Traditionally, synthetic biology has involved genetically engineering bacteria to do our bidding: producing a useful protein (for example a protein that is fluorescent) from a blueprint (DNA in the form of a plasmid). Cell-free synthetic biology means extracting the machinery that bacteria like E. coli use to produce protein from the DNA blue-print (the machinery for transcription and translation), and leaving the cell behind. There are numerous technical reasons why this is preferable, but the real-world consequences that we’re most excited about are that devices that use synthetic biology sensors 1) don’t need to be kept refrigerated, which means they can be transported long distances to reach rural places, and 2) are not restricted in use in the same way as whole genetically modified organisms.
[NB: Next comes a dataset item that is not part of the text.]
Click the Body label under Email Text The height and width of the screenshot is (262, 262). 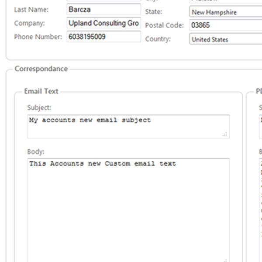pos(35,152)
Our day in Cambridge University’s Department of Plant Sciences included talks and a workshop. True to the open, collaborative, multi-disciplinary spirit of the OpenPlant initiative, there was a diverse group of attendees from the bio-hacking community, and even those in software engineering and economics.
The workshop was led by Vincent Noireaux (University of Minnesota), and hosted by Jim Haseloff and Fernan Federici. We worked from Vincent’s paper, “The All E.coli TX-TL Toolbox 2.0: A Platform for Cell-Free Synthetic Biology.”
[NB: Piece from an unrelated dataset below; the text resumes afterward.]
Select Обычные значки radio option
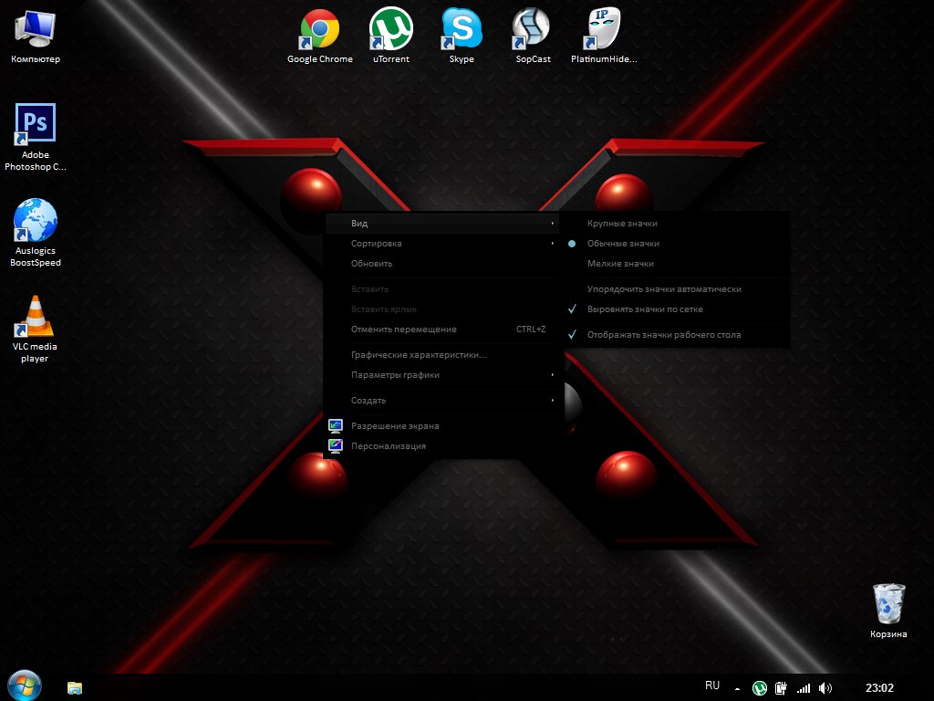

Each group of attendees was given a different cell-free gene-circuit to create. In the end we reviewed whether our gene-circuit was behaving correctly by using a microplate reader to look at the kinetics of expression of green fluorescent protein.
It was easy to construct these gene-circuits on the lab bench, even for non-experts. We’re really excited to see a new generation of paper-based diagnostics that use cell-free synbio sensors. Thanks to Jim, Jenny, and Fernan for having us!